▸ **Written problem**
Copy out every one of the records below, word for word and in the same order.

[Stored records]
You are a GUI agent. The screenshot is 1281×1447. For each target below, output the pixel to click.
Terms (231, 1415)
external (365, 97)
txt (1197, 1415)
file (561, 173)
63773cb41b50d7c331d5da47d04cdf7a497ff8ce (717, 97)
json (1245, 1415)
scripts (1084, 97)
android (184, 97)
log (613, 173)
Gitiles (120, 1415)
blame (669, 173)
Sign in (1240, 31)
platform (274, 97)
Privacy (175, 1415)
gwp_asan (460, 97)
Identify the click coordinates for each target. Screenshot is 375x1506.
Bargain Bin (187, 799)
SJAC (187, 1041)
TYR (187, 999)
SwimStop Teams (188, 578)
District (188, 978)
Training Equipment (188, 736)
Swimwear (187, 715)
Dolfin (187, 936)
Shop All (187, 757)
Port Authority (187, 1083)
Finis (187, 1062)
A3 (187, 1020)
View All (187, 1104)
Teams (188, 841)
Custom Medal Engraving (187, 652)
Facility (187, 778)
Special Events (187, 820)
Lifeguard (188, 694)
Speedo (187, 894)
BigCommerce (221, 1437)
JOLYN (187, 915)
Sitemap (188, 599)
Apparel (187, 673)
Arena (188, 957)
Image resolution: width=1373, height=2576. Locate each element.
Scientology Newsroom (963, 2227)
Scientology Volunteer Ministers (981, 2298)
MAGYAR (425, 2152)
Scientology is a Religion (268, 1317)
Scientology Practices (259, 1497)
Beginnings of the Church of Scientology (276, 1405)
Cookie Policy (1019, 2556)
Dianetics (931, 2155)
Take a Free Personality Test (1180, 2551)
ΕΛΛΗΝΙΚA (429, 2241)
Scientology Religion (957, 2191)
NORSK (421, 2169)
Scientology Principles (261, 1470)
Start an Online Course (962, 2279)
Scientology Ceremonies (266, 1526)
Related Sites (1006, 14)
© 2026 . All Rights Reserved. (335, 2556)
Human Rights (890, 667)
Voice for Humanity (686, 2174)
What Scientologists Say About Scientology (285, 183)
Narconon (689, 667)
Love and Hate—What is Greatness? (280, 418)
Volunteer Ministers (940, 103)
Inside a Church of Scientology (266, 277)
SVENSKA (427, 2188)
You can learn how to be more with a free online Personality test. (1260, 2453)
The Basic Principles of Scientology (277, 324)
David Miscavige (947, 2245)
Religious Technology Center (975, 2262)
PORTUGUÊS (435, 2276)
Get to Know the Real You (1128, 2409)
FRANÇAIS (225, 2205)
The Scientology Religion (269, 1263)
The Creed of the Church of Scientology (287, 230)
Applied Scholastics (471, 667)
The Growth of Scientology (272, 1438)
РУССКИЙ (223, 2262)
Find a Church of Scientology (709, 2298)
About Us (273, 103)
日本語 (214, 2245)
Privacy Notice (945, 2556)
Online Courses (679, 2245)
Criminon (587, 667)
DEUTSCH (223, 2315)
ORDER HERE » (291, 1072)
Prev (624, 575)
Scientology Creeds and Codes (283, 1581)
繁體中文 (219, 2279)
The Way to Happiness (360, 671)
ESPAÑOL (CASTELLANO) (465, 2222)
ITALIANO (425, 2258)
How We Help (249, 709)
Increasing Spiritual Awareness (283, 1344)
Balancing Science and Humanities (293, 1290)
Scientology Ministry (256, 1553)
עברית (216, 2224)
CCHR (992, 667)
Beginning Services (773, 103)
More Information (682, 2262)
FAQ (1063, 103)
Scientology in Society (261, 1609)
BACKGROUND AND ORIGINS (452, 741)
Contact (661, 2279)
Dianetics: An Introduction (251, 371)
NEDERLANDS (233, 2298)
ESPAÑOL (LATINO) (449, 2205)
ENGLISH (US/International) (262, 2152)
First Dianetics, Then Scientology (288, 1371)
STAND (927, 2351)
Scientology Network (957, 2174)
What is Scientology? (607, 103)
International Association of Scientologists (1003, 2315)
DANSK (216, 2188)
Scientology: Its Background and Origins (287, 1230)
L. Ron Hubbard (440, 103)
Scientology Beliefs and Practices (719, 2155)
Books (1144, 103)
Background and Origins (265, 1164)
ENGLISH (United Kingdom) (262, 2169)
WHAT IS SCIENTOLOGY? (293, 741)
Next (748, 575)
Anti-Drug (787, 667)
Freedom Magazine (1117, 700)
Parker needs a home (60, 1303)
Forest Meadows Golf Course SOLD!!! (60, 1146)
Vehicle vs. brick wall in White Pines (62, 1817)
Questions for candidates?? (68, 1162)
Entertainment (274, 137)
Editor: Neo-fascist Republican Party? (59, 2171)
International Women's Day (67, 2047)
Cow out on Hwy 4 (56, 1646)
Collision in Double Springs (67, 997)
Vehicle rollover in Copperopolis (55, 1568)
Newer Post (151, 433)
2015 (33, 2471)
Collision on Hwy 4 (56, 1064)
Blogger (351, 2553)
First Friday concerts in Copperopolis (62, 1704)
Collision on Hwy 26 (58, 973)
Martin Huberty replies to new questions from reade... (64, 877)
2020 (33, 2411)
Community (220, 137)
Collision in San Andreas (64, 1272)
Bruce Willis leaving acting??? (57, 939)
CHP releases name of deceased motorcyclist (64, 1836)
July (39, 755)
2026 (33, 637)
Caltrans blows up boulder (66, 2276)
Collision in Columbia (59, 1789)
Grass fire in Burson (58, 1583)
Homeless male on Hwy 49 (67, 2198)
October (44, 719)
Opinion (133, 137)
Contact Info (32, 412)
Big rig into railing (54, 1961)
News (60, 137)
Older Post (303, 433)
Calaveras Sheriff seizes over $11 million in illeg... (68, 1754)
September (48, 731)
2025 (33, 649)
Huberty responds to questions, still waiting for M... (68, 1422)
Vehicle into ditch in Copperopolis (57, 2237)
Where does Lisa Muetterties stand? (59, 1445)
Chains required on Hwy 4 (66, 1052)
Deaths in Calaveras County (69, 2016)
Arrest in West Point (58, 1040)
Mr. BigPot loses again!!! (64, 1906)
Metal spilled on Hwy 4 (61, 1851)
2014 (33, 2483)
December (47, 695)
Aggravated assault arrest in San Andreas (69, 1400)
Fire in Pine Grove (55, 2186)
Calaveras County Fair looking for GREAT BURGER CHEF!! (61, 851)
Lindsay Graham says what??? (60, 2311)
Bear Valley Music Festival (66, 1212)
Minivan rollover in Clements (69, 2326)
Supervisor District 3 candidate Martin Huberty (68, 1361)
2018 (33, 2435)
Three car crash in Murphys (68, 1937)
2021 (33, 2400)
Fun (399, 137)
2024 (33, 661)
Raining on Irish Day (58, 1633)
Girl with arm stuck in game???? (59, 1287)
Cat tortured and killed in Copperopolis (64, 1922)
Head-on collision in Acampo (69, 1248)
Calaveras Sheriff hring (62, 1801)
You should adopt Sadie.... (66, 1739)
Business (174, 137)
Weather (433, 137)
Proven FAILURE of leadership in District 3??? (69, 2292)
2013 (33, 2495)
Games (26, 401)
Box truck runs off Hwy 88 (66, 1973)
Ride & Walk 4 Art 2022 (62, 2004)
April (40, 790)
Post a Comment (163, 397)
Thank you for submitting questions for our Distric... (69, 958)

▸ **Completed task**
You are a GUI agent. The screenshot is 1281×1447. For each target below, output the pixel to click.
Terms (231, 1415)
external (365, 97)
txt (1197, 1415)
file (561, 173)
63773cb41b50d7c331d5da47d04cdf7a497ff8ce (717, 97)
json (1245, 1415)
scripts (1084, 97)
android (184, 97)
log (613, 173)
Gitiles (120, 1415)
blame (669, 173)
Sign in (1240, 31)
platform (274, 97)
Privacy (175, 1415)
gwp_asan (460, 97)
Identify the click coordinates for each target. Screenshot is 375x1506.
Bargain Bin (187, 799)
SJAC (187, 1041)
TYR (187, 999)
SwimStop Teams (188, 578)
District (188, 978)
Training Equipment (188, 736)
Swimwear (187, 715)
Dolfin (187, 936)
Shop All (187, 757)
Port Authority (187, 1083)
Finis (187, 1062)
A3 (187, 1020)
View All (187, 1104)
Teams (188, 841)
Custom Medal Engraving (187, 652)
Facility (187, 778)
Special Events (187, 820)
Lifeguard (188, 694)
Speedo (187, 894)
BigCommerce (221, 1437)
JOLYN (187, 915)
Sitemap (188, 599)
Apparel (187, 673)
Arena (188, 957)
Image resolution: width=1373, height=2576. Locate each element.
Scientology Newsroom (963, 2227)
Scientology Volunteer Ministers (981, 2298)
MAGYAR (425, 2152)
Scientology is a Religion (268, 1317)
Scientology Practices (259, 1497)
Beginnings of the Church of Scientology (276, 1405)
Cookie Policy (1019, 2556)
Dianetics (931, 2155)
Take a Free Personality Test (1180, 2551)
ΕΛΛΗΝΙΚA (429, 2241)
Scientology Religion (957, 2191)
NORSK (421, 2169)
Scientology Principles (261, 1470)
Start an Online Course (962, 2279)
Scientology Ceremonies (266, 1526)
Related Sites (1006, 14)
© 2026 . All Rights Reserved. (335, 2556)
Human Rights (890, 667)
Voice for Humanity (686, 2174)
What Scientologists Say About Scientology (285, 183)
Narconon (689, 667)
Love and Hate—What is Greatness? (280, 418)
Volunteer Ministers (940, 103)
Inside a Church of Scientology (266, 277)
SVENSKA (427, 2188)
You can learn how to be more with a free online Personality test. (1260, 2453)
The Basic Principles of Scientology (277, 324)
David Miscavige (947, 2245)
Religious Technology Center (975, 2262)
PORTUGUÊS (435, 2276)
Get to Know the Real You (1128, 2409)
FRANÇAIS (225, 2205)
The Scientology Religion (269, 1263)
The Creed of the Church of Scientology (287, 230)
Applied Scholastics (471, 667)
The Growth of Scientology (272, 1438)
РУССКИЙ (223, 2262)
Find a Church of Scientology (709, 2298)
About Us (273, 103)
日本語 (214, 2245)
Privacy Notice (945, 2556)
Online Courses (679, 2245)
Criminon (587, 667)
DEUTSCH (223, 2315)
ORDER HERE » (291, 1072)
Prev (624, 575)
Scientology Creeds and Codes (283, 1581)
繁體中文 (219, 2279)
The Way to Happiness (360, 671)
ESPAÑOL (CASTELLANO) (465, 2222)
ITALIANO (425, 2258)
How We Help (249, 709)
Increasing Spiritual Awareness (283, 1344)
Balancing Science and Humanities (293, 1290)
Scientology Ministry (256, 1553)
עברית (216, 2224)
CCHR (992, 667)
Beginning Services (773, 103)
More Information (682, 2262)
FAQ (1063, 103)
Scientology in Society (261, 1609)
BACKGROUND AND ORIGINS (452, 741)
Contact (661, 2279)
Dianetics: An Introduction (251, 371)
NEDERLANDS (233, 2298)
ESPAÑOL (LATINO) (449, 2205)
ENGLISH (US/International) (262, 2152)
First Dianetics, Then Scientology (288, 1371)
STAND (927, 2351)
Scientology Network (957, 2174)
What is Scientology? (607, 103)
International Association of Scientologists (1003, 2315)
DANSK (216, 2188)
Scientology: Its Background and Origins (287, 1230)
L. Ron Hubbard (440, 103)
Scientology Beliefs and Practices (719, 2155)
Books (1144, 103)
Background and Origins (265, 1164)
ENGLISH (United Kingdom) (262, 2169)
WHAT IS SCIENTOLOGY? (293, 741)
Next (748, 575)
Anti-Drug (787, 667)
Freedom Magazine (1117, 700)
Parker needs a home (60, 1303)
Forest Meadows Golf Course SOLD!!! (60, 1146)
Vehicle vs. brick wall in White Pines (62, 1817)
Questions for candidates?? (68, 1162)
Entertainment (274, 137)
Editor: Neo-fascist Republican Party? (59, 2171)
International Women's Day (67, 2047)
Cow out on Hwy 4 (56, 1646)
Collision in Double Springs (67, 997)
Vehicle rollover in Copperopolis (55, 1568)
Newer Post (151, 433)
2015 (33, 2471)
Collision on Hwy 4 (56, 1064)
Blogger (351, 2553)
First Friday concerts in Copperopolis (62, 1704)
Collision on Hwy 26 (58, 973)
Martin Huberty replies to new questions from reade... (64, 877)
2020 (33, 2411)
Community (220, 137)
Collision in San Andreas (64, 1272)
Bruce Willis leaving acting??? (57, 939)
CHP releases name of deceased motorcyclist (64, 1836)
July (39, 755)
2026 (33, 637)
Caltrans blows up boulder (66, 2276)
Collision in Columbia (59, 1789)
Grass fire in Burson (58, 1583)
Homeless male on Hwy 49 (67, 2198)
October (44, 719)
Opinion (133, 137)
Contact Info (32, 412)
Big rig into railing (54, 1961)
News (60, 137)
Older Post (303, 433)
Calaveras Sheriff seizes over $11 million in illeg... (68, 1754)
September (48, 731)
2025 (33, 649)
Huberty responds to questions, still waiting for M... (68, 1422)
Vehicle into ditch in Copperopolis (57, 2237)
Where does Lisa Muetterties stand? (59, 1445)
Chains required on Hwy 4 (66, 1052)
Deaths in Calaveras County (69, 2016)
Arrest in West Point (58, 1040)
Mr. BigPot loses again!!! (64, 1906)
Metal spilled on Hwy 4 (61, 1851)
2014 (33, 2483)
December (47, 695)
Aggravated assault arrest in San Andreas (69, 1400)
Fire in Pine Grove (55, 2186)
Calaveras County Fair looking for GREAT BURGER CHEF!! (61, 851)
Lindsay Graham says what??? (60, 2311)
Bear Valley Music Festival (66, 1212)
Minivan rollover in Clements (69, 2326)
Supervisor District 3 candidate Martin Huberty (68, 1361)
2018 (33, 2435)
Three car crash in Murphys (68, 1937)
2021 (33, 2400)
Fun (399, 137)
2024 (33, 661)
Raining on Irish Day (58, 1633)
Girl with arm stuck in game???? (59, 1287)
Cat tortured and killed in Copperopolis (64, 1922)
Head-on collision in Acampo (69, 1248)
Calaveras Sheriff hring (62, 1801)
You should adopt Sadie.... (66, 1739)
Business (174, 137)
Weather (433, 137)
Proven FAILURE of leadership in District 3??? (69, 2292)
2013 (33, 2495)
Games (26, 401)
Box truck runs off Hwy 88 (66, 1973)
Ride & Walk 4 Art 2022 (62, 2004)
April (40, 790)
Post a Comment (163, 397)
Thank you for submitting questions for our Distric... (69, 958)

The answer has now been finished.